Tem piscina em casa? Saiba as melhores práticas para poupar na fatura da água

Com as temperaturas altas em pleno verão, ter uma piscina em casa é um privilégio. No entanto, este luxo pode traduzir-se num aumento significativo da fatura da água, especialmente se não forem adotadas boas práticas de utilização e manutenção

Executive Digest
Agosto 12, 2025
10:28

Com as temperaturas altas em pleno verão, ter uma piscina em casa é um privilégio. No entanto, este luxo pode traduzir-se num aumento significativo da fatura da água, especialmente se não forem adotadas boas práticas de utilização e manutenção. Além do impacto económico, importa considerar também o impacto ambiental, particularmente num contexto de seca severa que atinge várias regiões de Portugal e Espanha.

A boa notícia é que é possível desfrutar da piscina de forma sustentável, sem comprometer o conforto nem os recursos hídricos. A Selectra, empresa especializada na comparação de tarifas e eficiência energética, partilha algumas recomendações práticas para poder desfrutar do verão sem se preocupar com a fatura da água:

Reduzir o risco de evaporação

Cobrir a piscina durante o período em que não está a ser utilizada pode reduzir a perda de água por evaporação até 70%. Por isso, se não for utilizar a piscina durante algum tempo, deve certificar-se de que está bem protegida.

Estar atento a possíveis fugas de água

As fugas de água na piscina não são de todo invulgares e podem ocorrer de várias formas, como na bomba ou no filtro. Neste sentido, é muito importante estar consciente deste problema e inspecionar a estrutura com regularidade, prestando atenção a sinais de alerta como fissuras nas pastilhas ou uma descida rápida do nível da água, para poder agir o mais rapidamente possível.

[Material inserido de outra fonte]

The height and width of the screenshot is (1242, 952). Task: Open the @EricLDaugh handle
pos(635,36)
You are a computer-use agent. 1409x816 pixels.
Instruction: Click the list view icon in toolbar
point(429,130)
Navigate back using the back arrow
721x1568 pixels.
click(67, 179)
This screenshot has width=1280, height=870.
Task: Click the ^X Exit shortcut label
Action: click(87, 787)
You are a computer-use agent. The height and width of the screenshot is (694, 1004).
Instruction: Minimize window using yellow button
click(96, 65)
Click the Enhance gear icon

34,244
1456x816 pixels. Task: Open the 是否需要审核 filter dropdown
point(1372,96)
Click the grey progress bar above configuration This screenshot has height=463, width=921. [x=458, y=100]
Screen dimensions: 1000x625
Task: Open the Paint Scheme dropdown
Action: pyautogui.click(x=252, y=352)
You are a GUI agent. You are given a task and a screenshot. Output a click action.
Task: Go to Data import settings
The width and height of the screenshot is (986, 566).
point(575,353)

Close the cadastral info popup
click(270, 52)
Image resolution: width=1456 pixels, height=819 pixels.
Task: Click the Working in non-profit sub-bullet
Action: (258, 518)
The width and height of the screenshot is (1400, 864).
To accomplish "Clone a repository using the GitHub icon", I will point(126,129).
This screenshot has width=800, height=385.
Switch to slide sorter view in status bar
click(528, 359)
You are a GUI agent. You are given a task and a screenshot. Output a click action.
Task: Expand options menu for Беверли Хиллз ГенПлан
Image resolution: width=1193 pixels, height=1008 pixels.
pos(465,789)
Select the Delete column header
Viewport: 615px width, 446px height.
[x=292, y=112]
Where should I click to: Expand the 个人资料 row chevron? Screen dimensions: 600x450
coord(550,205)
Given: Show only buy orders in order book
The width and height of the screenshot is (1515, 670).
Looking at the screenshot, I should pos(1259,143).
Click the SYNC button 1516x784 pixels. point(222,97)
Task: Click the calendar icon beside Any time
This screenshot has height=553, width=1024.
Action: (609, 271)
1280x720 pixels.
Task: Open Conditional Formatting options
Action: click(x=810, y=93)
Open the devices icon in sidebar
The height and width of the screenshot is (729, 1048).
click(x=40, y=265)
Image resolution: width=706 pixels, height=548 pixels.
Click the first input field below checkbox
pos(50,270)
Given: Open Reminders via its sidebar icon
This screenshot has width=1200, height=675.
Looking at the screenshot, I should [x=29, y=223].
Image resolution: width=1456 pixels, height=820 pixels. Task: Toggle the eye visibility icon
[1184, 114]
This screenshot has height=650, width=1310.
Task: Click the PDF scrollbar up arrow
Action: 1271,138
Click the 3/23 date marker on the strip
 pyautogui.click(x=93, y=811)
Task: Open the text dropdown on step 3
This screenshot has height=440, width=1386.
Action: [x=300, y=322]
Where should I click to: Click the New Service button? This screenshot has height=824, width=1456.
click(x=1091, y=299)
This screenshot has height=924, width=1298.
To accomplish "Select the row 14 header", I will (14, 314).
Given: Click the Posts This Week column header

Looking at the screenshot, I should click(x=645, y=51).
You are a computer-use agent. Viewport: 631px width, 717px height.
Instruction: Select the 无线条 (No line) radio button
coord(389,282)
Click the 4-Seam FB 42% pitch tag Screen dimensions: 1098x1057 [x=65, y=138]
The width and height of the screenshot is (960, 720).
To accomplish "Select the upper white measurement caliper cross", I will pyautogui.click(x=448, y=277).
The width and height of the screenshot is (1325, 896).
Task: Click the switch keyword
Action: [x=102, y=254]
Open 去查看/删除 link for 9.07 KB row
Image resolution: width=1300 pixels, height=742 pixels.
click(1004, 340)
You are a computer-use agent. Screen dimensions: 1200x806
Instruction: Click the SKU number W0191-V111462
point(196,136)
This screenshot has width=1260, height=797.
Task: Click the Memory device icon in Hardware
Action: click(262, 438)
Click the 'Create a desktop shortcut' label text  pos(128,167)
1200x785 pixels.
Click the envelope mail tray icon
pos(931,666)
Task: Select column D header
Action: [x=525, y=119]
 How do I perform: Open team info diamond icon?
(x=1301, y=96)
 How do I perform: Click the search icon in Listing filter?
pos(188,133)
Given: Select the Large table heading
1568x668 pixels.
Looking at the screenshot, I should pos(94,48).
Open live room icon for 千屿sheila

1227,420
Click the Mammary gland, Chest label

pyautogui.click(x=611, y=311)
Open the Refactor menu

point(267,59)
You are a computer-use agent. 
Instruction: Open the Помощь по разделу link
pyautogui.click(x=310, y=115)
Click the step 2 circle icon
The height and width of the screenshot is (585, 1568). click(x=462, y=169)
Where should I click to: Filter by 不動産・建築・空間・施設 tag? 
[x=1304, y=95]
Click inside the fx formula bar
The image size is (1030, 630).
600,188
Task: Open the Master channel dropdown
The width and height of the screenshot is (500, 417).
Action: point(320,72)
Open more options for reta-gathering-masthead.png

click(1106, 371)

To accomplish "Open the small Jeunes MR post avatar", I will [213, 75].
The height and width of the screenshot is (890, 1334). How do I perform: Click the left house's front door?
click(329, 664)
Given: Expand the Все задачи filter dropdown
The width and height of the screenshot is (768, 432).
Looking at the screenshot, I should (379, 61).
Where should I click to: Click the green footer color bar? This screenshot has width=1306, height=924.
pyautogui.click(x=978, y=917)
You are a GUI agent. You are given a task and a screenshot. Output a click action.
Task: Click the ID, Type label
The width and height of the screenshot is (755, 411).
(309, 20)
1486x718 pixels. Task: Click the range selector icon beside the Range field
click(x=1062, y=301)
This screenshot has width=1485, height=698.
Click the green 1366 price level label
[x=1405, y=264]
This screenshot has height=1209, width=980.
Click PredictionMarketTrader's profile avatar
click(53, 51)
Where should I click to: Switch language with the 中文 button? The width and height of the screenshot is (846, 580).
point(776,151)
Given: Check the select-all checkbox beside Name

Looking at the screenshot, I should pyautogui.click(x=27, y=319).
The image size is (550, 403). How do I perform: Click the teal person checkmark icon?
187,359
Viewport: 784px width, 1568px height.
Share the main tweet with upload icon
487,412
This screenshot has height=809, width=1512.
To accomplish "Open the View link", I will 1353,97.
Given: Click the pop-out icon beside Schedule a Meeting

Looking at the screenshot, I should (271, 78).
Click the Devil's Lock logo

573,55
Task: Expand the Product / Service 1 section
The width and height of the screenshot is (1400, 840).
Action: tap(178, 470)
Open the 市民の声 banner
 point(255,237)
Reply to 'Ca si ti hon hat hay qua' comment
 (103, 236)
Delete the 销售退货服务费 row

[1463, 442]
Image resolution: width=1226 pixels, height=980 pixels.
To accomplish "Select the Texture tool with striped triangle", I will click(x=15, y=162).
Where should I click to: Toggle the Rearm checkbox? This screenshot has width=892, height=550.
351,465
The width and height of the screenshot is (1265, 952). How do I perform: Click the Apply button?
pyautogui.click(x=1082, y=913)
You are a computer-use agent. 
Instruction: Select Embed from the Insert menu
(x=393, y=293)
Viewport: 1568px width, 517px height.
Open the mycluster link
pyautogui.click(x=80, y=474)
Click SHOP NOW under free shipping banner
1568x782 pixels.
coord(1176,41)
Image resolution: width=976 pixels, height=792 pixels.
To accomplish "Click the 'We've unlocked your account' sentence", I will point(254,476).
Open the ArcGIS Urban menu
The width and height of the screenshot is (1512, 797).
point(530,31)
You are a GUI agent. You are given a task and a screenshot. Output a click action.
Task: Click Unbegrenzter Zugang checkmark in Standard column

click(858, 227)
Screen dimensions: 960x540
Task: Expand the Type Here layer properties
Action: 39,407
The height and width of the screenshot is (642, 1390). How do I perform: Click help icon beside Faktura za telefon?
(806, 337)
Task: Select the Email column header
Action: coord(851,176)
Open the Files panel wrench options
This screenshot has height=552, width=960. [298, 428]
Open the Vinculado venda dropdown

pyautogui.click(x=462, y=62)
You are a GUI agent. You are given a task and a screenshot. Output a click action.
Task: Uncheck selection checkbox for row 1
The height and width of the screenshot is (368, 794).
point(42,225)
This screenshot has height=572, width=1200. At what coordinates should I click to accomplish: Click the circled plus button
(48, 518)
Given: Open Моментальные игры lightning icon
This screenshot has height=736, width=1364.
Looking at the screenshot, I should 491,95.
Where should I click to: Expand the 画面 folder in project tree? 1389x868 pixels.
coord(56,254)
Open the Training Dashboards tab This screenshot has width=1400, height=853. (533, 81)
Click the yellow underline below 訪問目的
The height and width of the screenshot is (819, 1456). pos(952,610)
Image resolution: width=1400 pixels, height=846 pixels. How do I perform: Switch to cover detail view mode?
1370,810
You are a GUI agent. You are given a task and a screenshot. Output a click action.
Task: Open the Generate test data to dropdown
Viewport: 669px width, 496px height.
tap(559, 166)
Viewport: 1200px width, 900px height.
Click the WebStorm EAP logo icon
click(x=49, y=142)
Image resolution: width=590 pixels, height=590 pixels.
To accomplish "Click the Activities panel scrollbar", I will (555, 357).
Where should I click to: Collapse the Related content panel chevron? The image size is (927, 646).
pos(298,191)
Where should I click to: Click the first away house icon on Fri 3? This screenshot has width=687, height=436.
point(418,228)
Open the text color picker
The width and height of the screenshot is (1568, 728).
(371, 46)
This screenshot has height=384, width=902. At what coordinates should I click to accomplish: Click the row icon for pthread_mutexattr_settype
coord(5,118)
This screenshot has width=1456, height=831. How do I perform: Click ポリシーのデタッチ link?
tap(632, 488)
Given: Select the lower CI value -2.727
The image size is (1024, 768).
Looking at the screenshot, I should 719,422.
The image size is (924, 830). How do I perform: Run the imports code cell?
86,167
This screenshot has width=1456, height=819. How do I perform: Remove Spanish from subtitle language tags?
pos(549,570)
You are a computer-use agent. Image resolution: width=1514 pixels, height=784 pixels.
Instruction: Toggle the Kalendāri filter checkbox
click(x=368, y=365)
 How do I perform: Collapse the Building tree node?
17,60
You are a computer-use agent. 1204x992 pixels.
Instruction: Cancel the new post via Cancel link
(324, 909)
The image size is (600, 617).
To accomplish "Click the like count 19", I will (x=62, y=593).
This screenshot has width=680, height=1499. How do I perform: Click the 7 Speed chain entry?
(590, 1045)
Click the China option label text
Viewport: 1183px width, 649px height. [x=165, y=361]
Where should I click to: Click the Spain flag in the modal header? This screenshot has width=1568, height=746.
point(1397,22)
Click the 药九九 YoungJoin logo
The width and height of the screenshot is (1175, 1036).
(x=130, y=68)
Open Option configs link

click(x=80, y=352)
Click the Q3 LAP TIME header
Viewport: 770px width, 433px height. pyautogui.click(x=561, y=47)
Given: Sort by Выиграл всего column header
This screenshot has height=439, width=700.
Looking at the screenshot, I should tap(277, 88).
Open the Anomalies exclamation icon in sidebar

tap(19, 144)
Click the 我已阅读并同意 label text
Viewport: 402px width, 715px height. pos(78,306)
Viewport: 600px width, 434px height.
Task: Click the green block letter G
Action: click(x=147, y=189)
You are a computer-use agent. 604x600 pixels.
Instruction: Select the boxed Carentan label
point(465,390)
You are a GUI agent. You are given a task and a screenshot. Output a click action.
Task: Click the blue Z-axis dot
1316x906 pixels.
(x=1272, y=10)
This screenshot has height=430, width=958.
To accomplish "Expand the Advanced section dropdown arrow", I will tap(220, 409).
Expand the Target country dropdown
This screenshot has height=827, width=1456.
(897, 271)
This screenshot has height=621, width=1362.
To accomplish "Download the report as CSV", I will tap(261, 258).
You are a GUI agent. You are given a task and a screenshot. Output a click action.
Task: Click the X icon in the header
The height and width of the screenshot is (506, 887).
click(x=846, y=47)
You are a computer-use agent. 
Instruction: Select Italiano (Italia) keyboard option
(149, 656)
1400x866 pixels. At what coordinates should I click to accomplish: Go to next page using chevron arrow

Não ultrapassar o nível de água recomendado

Sempre que alguém mergulha ou salta para a piscina, há sempre água que se perde. No entanto, e embora seja impossível evitar completamente este desperdício, há uma forma de o minimizar: não encher demasiado a piscina. Ou seja, basta que o nível da água se mantenha cerca de 15 cm abaixo do rebordo para evitar que os saltos se reflitam nas faturas mensais.

Manter uma limpeza e manutenção frequentes

Estando exposta ao exterior, a piscina acaba por acumular vários tipos de sujidade como partículas ou pó, que ficam não só na superfície da água, mas também nas paredes e no fundo. No entanto, sendo este um problema diário, torna-se insustentável mudar a água sempre que se suja. Por isso, é essencial apostar numa manutenção regular.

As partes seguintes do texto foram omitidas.